EXERCISE INPUT Start Marker
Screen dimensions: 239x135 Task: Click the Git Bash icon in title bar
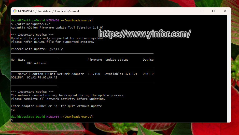click(x=15, y=11)
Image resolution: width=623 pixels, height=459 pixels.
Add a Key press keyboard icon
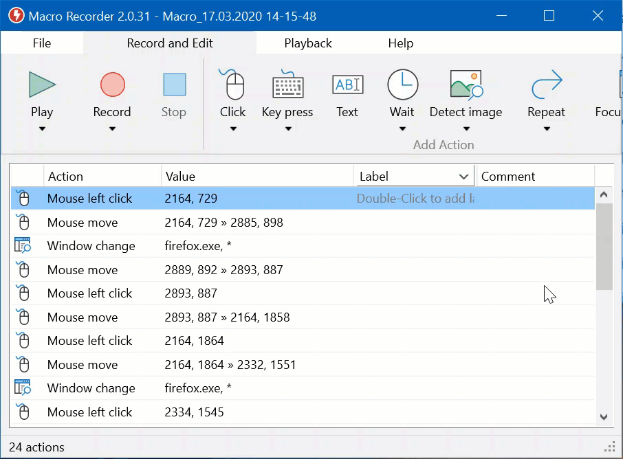287,85
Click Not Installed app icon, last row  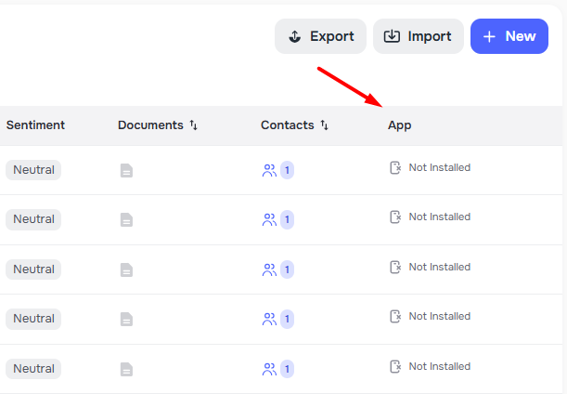[395, 366]
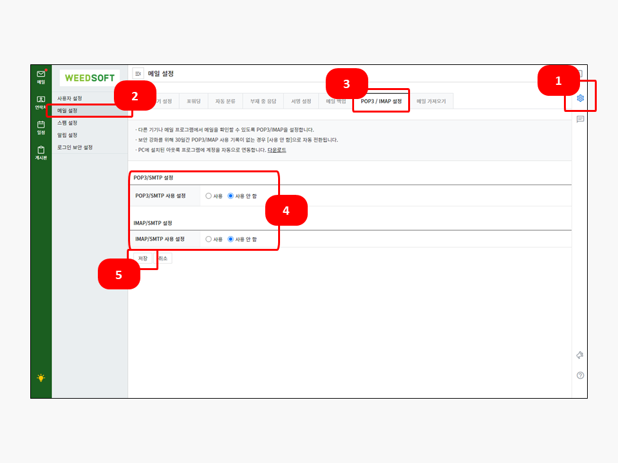Click the megaphone announcement icon
The image size is (618, 463).
click(x=580, y=355)
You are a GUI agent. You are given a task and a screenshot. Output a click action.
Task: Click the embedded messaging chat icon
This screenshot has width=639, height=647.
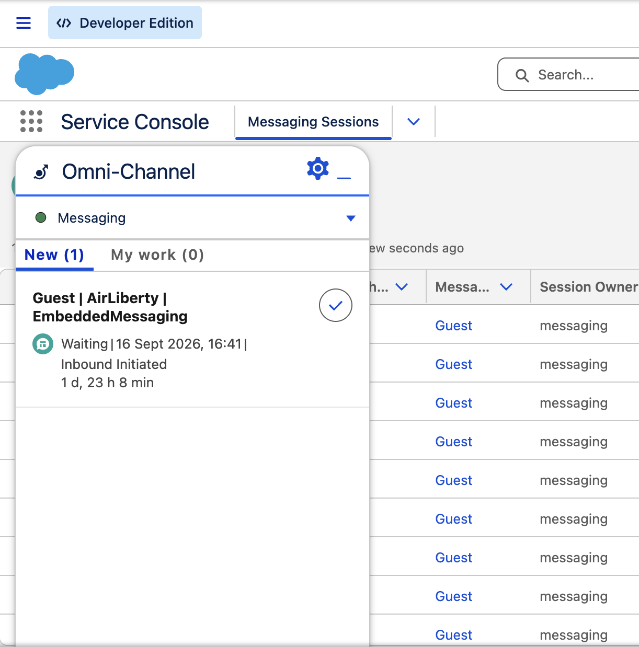(43, 344)
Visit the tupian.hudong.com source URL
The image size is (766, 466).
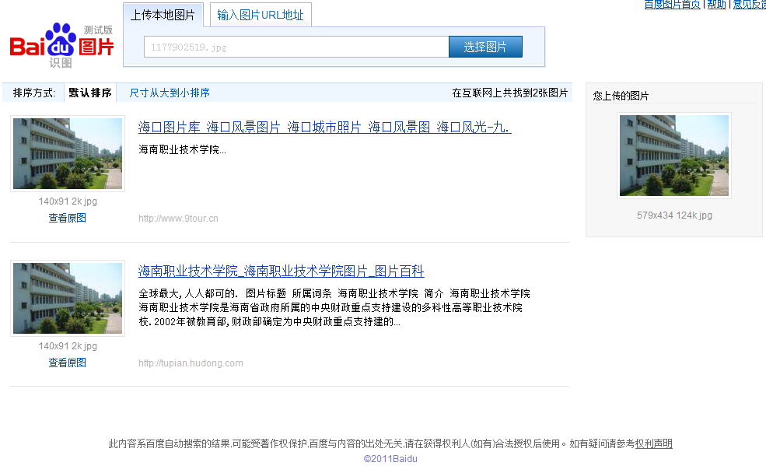(191, 363)
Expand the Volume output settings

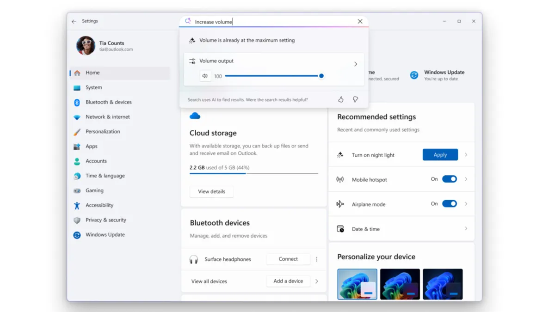[355, 64]
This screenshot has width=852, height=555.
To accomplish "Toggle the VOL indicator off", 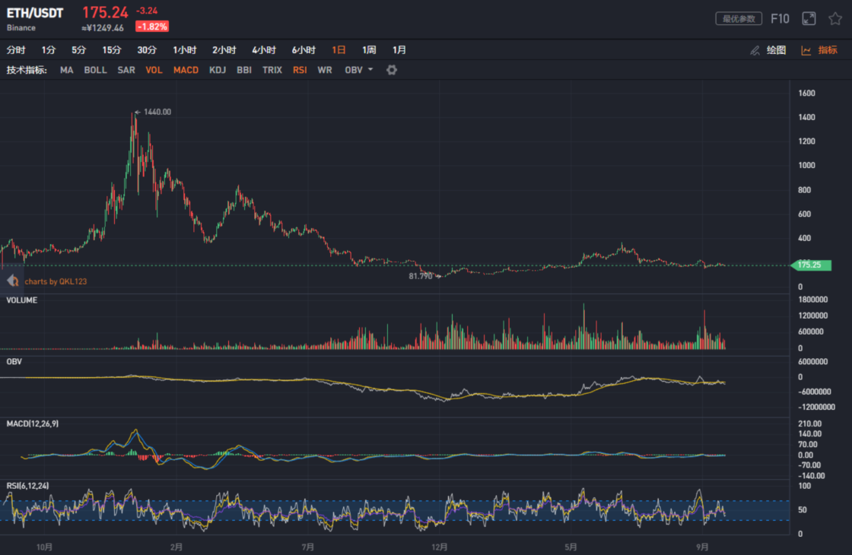I will 154,70.
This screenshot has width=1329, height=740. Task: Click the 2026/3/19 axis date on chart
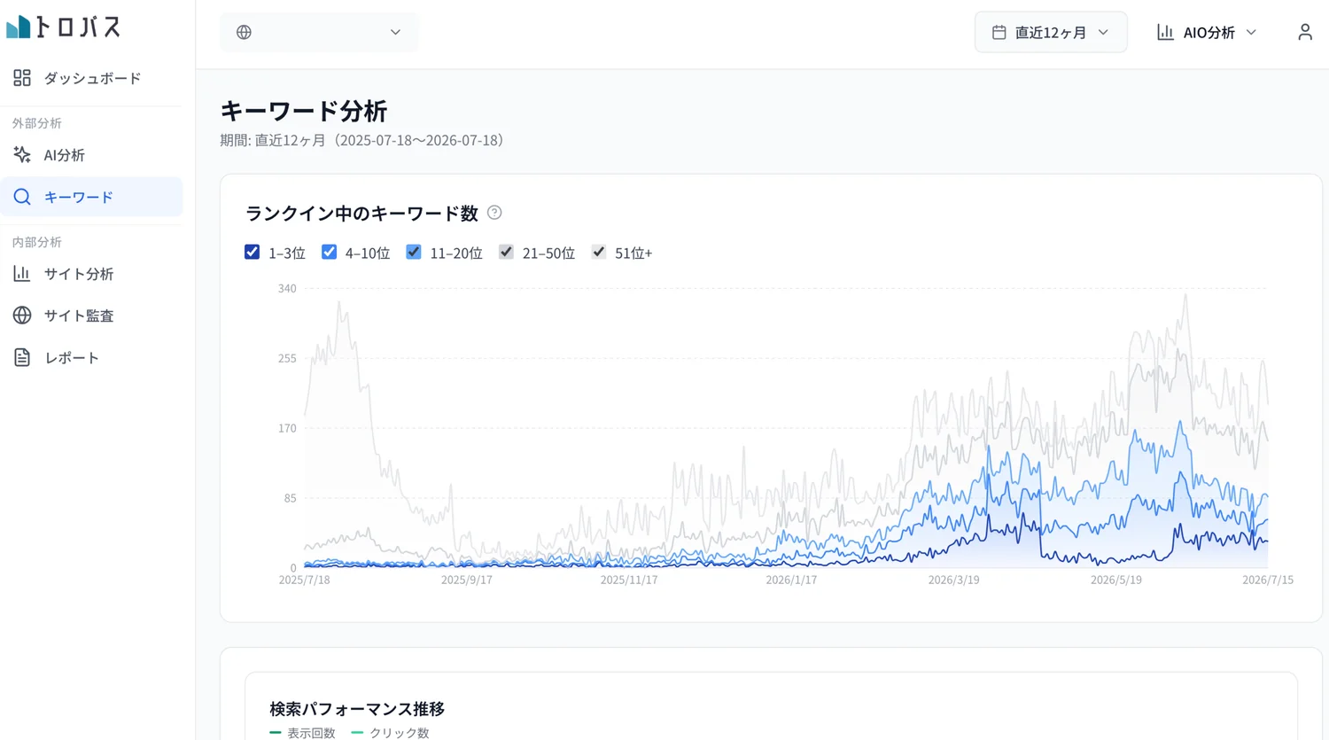(x=953, y=580)
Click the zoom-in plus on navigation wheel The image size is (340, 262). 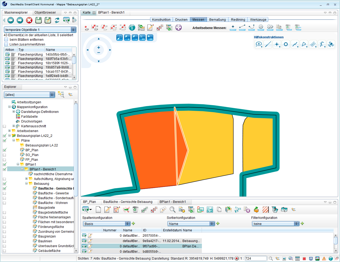point(99,48)
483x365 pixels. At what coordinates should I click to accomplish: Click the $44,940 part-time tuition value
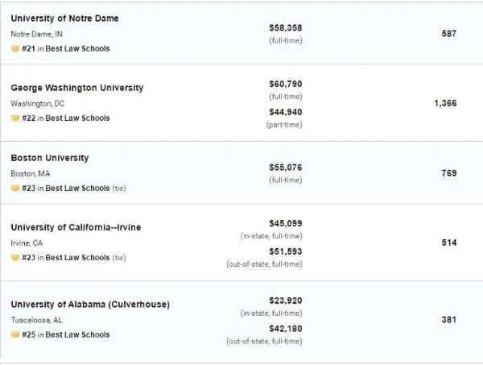pyautogui.click(x=285, y=112)

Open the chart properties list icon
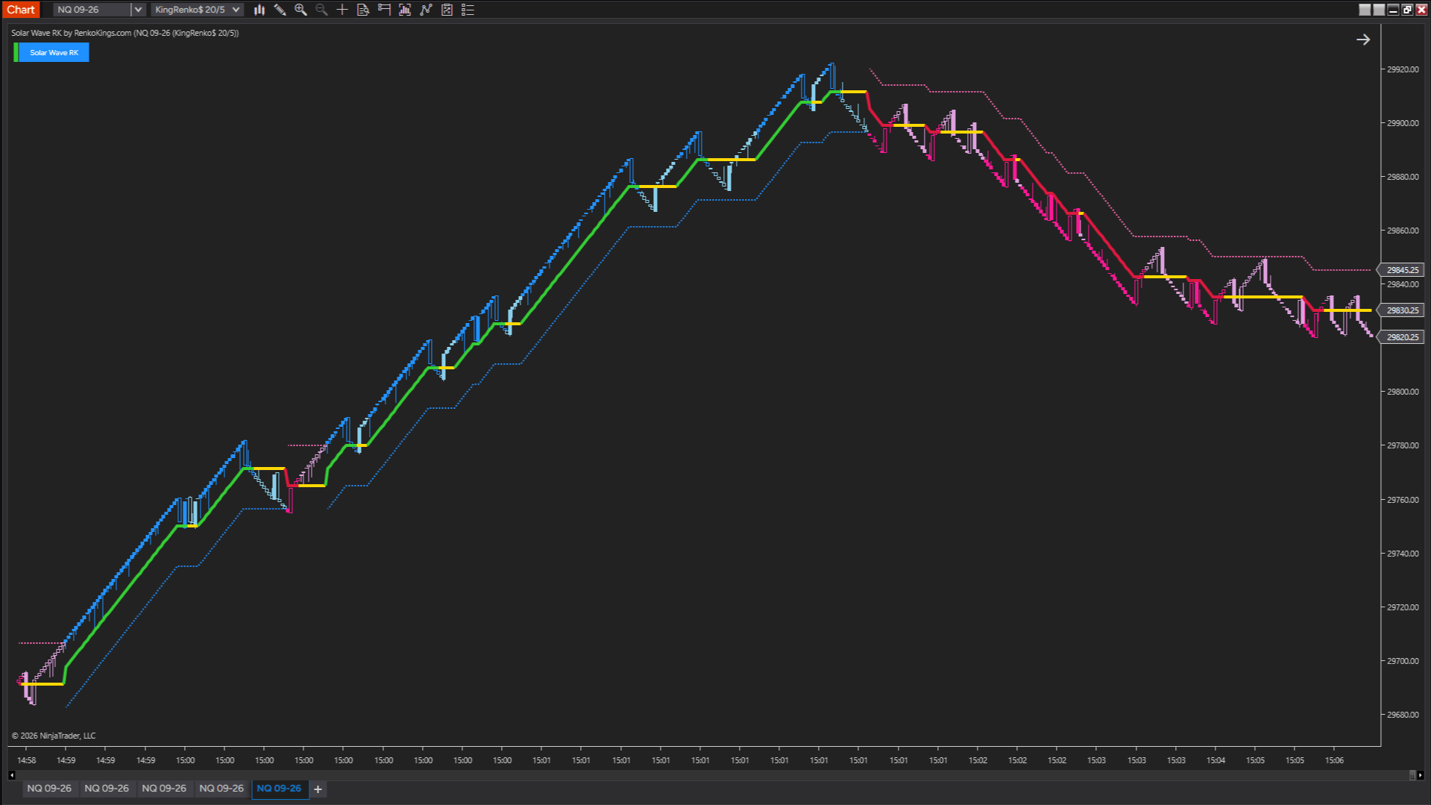[x=468, y=10]
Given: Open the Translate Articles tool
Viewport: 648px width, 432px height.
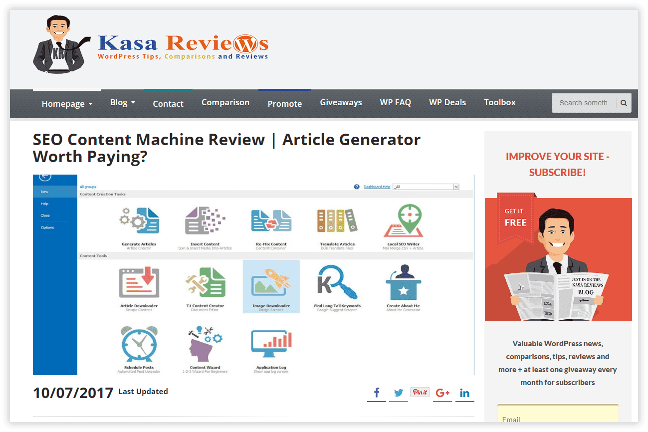Looking at the screenshot, I should click(337, 225).
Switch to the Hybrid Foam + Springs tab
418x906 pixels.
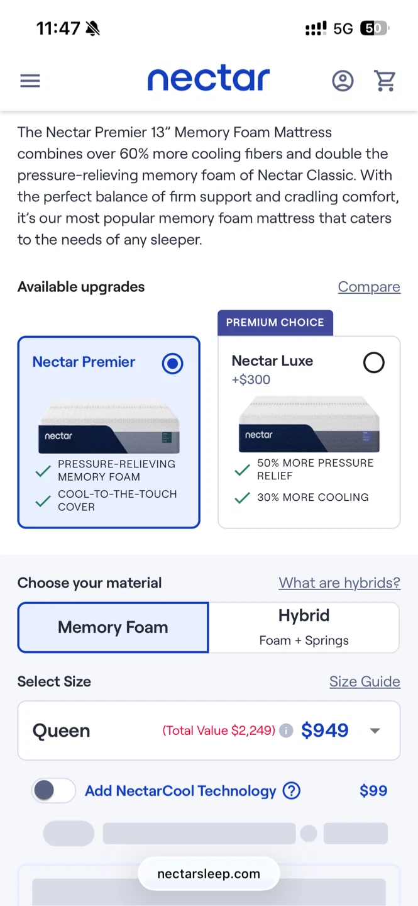pos(304,627)
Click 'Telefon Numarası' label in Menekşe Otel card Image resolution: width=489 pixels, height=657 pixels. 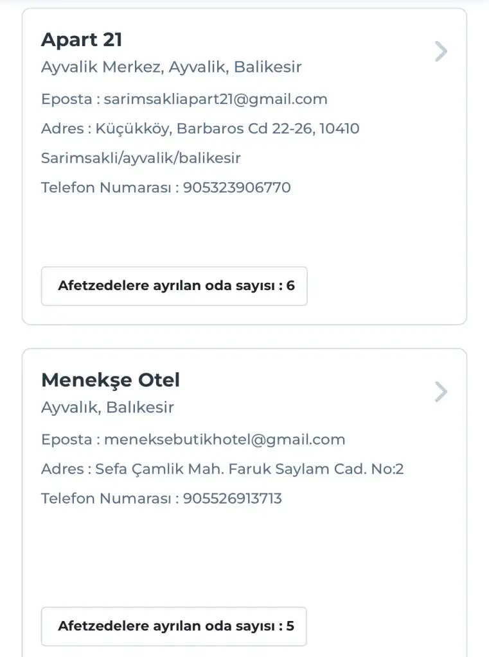coord(106,499)
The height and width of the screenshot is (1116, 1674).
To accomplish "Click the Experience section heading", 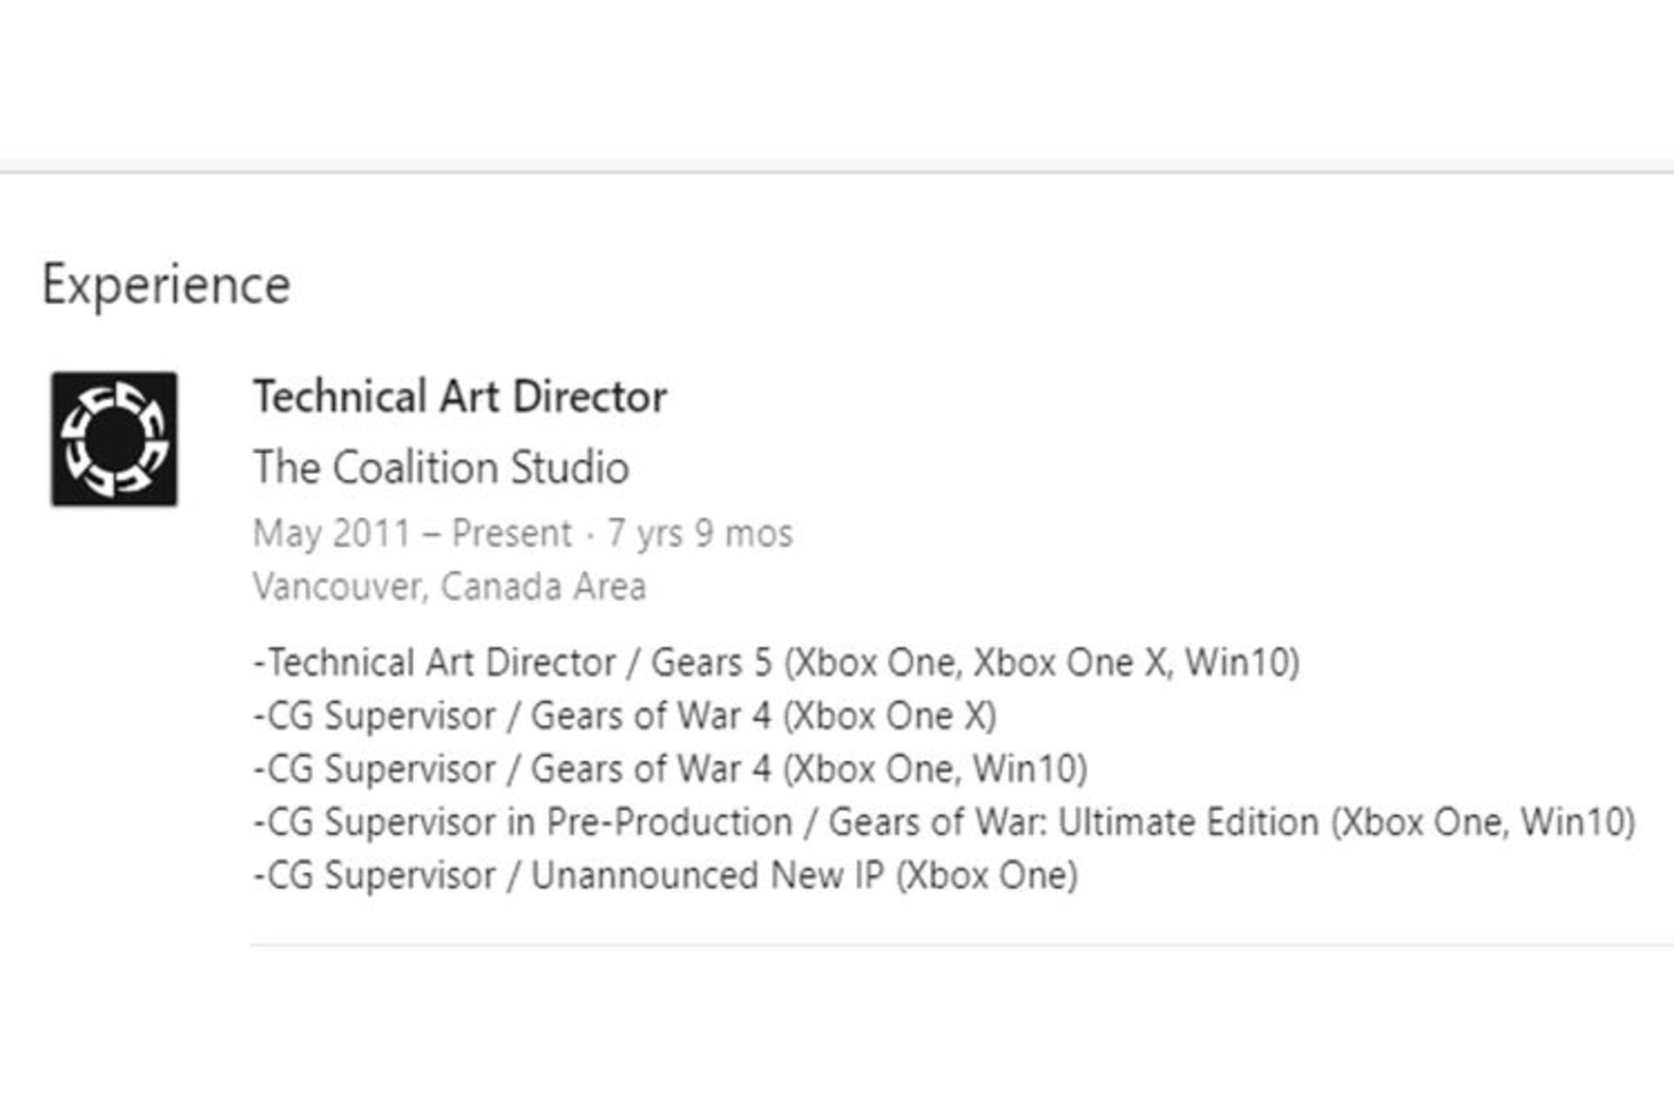I will (x=166, y=286).
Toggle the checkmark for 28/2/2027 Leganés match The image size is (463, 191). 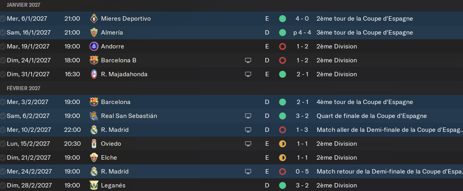(x=3, y=186)
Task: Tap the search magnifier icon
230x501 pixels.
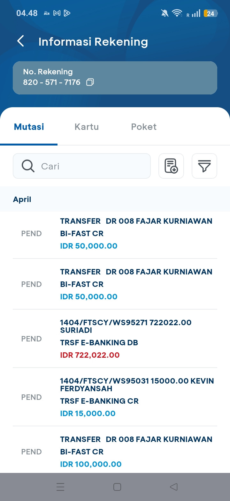Action: pos(28,166)
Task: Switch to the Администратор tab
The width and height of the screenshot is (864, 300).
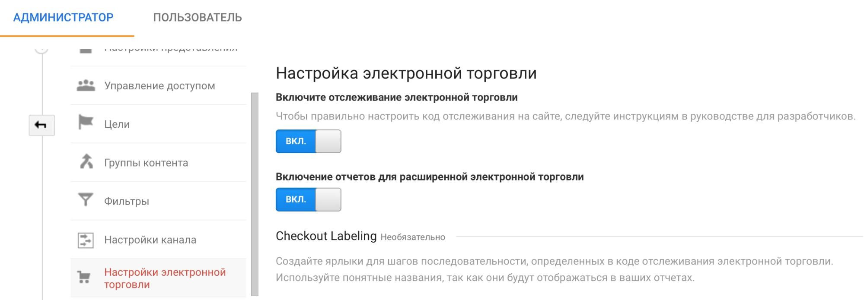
EXERCISE INPUT End Marker
__PROMPT__
Output each line of the listing above that has "Switch".

__YOUR SOLUTION__
Switch to the Hybrid Foam + Springs tab
Task: Switch to the Администратор tab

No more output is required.